Task brief
Output only the lines below that start at the line containing "Click the Share invite button" and end at the line containing "The width and height of the screenshot is (1442, 900).", with both ends kept.

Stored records
=== Section Start ===

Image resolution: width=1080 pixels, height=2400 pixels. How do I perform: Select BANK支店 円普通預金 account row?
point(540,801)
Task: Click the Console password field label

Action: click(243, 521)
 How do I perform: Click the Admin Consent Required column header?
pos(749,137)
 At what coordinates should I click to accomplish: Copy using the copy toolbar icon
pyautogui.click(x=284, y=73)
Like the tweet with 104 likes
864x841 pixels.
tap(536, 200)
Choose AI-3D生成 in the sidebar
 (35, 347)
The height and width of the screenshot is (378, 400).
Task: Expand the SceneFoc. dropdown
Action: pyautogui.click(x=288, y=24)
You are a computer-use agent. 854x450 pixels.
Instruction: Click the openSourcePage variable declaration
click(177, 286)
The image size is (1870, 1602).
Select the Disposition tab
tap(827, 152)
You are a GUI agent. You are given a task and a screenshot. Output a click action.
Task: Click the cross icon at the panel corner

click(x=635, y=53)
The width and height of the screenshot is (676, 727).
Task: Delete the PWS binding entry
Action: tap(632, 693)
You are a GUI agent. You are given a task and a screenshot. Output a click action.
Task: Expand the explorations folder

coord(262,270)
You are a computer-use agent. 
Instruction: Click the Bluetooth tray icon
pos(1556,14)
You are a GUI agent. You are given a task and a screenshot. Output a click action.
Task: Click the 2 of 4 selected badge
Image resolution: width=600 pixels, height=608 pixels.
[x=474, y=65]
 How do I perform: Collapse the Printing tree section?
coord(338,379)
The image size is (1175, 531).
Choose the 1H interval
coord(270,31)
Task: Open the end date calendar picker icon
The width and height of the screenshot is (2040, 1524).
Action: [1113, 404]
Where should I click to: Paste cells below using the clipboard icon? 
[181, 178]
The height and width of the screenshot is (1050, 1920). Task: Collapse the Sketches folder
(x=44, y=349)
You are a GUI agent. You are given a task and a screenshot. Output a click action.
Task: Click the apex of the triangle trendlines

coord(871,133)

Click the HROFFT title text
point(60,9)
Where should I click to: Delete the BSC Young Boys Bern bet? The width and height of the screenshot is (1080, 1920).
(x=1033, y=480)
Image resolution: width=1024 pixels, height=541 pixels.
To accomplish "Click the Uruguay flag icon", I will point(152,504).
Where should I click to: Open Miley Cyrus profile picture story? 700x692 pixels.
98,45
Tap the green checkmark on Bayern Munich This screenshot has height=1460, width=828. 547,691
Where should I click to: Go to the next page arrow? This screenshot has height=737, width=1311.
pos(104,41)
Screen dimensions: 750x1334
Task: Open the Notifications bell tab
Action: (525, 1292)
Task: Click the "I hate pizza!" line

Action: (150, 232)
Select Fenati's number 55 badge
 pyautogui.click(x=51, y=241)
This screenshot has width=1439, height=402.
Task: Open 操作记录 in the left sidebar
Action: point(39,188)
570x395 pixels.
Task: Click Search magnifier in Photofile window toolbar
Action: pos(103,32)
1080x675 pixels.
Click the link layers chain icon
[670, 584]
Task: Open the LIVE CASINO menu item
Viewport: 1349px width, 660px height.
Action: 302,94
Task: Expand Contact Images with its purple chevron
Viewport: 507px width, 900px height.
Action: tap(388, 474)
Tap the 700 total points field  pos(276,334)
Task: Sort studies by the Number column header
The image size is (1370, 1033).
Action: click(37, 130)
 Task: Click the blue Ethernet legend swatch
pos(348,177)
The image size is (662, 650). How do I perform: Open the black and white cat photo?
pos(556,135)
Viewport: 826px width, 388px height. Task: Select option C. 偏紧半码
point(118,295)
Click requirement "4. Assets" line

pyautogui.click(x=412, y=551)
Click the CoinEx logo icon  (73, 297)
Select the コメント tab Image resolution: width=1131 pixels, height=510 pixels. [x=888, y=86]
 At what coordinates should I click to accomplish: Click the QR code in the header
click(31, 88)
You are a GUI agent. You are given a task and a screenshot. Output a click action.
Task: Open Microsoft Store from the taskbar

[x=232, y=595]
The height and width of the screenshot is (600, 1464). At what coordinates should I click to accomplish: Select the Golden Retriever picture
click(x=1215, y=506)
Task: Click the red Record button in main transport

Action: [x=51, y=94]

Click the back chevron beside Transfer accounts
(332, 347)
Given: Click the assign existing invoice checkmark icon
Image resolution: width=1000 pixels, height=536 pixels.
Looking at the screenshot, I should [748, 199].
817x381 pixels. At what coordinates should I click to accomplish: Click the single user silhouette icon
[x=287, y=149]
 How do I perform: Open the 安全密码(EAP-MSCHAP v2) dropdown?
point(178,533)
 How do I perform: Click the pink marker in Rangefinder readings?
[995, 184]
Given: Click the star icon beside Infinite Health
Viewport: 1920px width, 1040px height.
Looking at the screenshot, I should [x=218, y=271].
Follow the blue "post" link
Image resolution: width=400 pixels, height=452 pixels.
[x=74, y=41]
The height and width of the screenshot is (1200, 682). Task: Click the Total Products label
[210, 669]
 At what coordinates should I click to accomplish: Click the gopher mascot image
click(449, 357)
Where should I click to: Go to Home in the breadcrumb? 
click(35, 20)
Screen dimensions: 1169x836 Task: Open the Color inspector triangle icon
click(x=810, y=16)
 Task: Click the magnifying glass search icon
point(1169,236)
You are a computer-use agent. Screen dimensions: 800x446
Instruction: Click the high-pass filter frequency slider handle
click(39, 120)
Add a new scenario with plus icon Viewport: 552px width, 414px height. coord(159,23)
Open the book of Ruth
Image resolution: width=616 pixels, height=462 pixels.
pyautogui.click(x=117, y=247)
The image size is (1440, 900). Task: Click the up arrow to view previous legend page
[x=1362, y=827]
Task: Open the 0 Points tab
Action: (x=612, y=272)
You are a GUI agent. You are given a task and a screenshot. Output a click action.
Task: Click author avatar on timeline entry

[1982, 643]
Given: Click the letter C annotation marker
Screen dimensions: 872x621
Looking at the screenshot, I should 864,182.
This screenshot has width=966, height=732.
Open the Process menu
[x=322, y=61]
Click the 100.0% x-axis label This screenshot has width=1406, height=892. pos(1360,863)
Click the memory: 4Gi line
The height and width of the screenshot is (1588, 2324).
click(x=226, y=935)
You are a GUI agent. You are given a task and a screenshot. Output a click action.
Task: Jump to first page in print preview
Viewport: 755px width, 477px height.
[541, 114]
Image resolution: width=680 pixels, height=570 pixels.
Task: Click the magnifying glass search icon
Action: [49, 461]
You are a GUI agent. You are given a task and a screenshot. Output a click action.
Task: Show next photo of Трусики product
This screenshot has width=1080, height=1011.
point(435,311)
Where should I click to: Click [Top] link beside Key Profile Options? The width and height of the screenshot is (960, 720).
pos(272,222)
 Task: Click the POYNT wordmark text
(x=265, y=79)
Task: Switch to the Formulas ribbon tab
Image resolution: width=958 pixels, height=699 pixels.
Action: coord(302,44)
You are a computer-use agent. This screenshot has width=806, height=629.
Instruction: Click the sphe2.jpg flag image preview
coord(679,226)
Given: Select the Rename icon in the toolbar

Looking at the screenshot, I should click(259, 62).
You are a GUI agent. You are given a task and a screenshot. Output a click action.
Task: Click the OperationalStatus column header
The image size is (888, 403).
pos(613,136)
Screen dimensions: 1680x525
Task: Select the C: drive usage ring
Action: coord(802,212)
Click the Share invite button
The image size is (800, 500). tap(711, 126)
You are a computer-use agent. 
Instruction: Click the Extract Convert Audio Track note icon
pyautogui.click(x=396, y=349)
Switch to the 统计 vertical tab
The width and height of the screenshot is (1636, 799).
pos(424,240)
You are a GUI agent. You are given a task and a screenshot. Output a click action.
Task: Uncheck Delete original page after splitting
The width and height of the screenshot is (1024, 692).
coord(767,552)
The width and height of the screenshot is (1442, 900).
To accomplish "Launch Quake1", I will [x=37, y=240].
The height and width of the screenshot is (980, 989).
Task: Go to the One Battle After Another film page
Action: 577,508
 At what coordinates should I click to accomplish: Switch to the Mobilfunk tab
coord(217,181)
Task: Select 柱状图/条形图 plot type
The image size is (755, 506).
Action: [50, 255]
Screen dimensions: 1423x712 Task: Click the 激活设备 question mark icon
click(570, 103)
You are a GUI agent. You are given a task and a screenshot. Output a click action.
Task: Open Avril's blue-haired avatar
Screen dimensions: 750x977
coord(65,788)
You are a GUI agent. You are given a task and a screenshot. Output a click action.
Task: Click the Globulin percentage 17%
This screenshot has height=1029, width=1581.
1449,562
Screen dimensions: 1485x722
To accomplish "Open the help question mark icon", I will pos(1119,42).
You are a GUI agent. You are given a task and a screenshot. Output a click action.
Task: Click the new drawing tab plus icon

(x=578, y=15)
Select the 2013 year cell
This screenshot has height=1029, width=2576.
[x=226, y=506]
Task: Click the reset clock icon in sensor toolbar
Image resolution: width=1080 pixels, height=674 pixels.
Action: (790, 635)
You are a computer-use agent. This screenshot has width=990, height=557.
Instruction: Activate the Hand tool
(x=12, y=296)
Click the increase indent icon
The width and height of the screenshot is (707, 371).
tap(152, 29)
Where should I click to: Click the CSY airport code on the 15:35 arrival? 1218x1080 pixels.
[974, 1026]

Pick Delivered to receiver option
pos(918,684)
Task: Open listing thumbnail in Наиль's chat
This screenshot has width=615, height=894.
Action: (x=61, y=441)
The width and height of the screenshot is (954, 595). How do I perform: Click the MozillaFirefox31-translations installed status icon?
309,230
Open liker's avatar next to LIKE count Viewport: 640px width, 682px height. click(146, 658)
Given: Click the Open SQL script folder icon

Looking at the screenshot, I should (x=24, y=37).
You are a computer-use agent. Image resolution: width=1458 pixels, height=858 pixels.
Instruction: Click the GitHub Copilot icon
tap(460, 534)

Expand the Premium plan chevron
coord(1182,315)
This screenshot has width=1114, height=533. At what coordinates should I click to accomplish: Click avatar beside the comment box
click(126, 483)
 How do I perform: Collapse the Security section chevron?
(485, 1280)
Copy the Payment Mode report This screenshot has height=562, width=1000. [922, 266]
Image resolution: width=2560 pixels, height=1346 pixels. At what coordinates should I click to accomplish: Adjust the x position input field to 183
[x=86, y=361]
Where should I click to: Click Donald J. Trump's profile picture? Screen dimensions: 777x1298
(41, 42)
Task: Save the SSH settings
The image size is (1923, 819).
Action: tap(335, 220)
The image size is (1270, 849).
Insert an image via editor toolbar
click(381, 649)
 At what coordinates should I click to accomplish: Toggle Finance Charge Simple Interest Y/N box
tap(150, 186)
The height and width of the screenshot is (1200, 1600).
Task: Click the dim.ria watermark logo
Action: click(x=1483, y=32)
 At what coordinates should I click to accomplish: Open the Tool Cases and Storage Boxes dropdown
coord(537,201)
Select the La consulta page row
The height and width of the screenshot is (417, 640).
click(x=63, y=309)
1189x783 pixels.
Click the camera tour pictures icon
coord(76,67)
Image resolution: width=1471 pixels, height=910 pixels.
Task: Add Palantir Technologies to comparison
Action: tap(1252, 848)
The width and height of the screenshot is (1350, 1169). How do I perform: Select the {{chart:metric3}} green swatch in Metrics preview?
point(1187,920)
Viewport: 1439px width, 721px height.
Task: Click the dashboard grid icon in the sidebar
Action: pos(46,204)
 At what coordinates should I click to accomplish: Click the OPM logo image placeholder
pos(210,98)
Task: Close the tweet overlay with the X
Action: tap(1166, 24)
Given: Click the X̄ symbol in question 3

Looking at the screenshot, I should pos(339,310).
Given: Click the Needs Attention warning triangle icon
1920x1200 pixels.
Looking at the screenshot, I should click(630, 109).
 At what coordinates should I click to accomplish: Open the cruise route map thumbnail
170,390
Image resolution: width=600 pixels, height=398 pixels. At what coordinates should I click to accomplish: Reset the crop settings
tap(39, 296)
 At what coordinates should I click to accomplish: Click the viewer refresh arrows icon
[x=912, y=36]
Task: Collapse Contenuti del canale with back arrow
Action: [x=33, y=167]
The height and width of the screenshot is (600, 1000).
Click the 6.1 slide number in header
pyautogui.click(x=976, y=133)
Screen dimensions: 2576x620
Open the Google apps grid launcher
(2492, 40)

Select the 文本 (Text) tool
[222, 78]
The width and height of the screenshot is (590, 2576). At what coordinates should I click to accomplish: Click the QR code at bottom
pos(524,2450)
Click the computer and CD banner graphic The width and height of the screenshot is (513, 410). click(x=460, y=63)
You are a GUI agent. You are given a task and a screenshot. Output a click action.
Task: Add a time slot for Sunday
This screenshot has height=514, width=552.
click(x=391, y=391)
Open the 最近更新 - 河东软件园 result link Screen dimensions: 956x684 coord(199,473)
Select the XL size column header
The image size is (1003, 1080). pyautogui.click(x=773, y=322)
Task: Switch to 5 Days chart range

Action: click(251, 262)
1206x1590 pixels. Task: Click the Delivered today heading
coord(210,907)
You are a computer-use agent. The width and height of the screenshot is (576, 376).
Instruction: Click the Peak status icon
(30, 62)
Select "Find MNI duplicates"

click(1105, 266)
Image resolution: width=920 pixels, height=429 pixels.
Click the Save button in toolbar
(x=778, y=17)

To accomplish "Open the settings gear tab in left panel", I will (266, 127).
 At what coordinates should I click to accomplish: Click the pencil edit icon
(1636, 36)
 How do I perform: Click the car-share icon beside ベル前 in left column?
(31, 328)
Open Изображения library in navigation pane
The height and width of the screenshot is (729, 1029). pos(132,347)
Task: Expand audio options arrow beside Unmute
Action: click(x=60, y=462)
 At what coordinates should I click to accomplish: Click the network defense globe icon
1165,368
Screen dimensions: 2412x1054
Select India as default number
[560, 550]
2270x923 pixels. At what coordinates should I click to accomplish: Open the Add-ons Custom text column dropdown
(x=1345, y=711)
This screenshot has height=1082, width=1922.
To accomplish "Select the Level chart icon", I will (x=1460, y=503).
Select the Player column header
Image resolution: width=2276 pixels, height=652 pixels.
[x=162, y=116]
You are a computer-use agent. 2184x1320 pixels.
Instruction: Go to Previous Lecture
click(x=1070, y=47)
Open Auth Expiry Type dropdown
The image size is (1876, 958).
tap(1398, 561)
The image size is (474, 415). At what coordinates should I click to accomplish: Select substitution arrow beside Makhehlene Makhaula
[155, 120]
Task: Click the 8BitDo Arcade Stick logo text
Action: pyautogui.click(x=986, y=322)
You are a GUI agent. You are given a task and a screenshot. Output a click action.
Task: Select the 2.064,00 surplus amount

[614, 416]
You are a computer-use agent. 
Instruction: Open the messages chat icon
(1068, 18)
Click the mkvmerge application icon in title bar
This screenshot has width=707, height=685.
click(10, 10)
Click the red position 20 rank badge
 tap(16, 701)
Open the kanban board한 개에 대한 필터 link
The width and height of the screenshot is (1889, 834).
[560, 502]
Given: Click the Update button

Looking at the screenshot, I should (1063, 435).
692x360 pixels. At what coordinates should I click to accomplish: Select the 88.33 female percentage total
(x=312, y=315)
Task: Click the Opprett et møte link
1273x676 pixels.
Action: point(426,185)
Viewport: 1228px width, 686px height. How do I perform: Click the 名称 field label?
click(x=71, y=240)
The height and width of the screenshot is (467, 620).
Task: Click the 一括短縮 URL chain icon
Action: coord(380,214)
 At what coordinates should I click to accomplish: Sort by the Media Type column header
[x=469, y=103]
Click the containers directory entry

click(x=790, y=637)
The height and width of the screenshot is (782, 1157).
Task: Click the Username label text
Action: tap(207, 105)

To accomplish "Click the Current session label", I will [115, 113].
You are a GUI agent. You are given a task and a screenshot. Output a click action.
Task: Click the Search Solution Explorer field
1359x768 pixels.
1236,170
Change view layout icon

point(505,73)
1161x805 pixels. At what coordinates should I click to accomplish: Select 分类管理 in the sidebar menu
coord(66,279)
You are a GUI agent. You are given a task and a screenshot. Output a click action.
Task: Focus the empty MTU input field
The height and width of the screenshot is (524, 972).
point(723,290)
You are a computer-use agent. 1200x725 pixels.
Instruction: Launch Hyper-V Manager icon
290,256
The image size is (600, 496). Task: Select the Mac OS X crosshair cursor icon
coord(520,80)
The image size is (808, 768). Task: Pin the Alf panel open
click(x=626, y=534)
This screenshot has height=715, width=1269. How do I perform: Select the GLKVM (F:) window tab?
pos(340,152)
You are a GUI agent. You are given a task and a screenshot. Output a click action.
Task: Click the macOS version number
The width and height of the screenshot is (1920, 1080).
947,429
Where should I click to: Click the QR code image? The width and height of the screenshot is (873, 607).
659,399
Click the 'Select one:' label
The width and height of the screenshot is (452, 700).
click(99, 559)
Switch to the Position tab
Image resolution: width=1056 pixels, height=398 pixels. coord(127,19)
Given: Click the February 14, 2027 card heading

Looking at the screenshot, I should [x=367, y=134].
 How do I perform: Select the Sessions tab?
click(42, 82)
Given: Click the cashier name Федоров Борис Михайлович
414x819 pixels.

=== Section End ===

Result for this exercise
Click the Share invite button
The image size is (800, 500). tap(711, 126)
You are a computer-use agent. 
Instruction: Click the Extract Convert Audio Track note icon
pyautogui.click(x=396, y=349)
Switch to the 统计 vertical tab
The width and height of the screenshot is (1636, 799).
pos(424,240)
You are a GUI agent. You are given a task and a screenshot. Output a click action.
Task: Uncheck Delete original page after splitting
The width and height of the screenshot is (1024, 692).
coord(767,552)
The width and height of the screenshot is (1442, 900).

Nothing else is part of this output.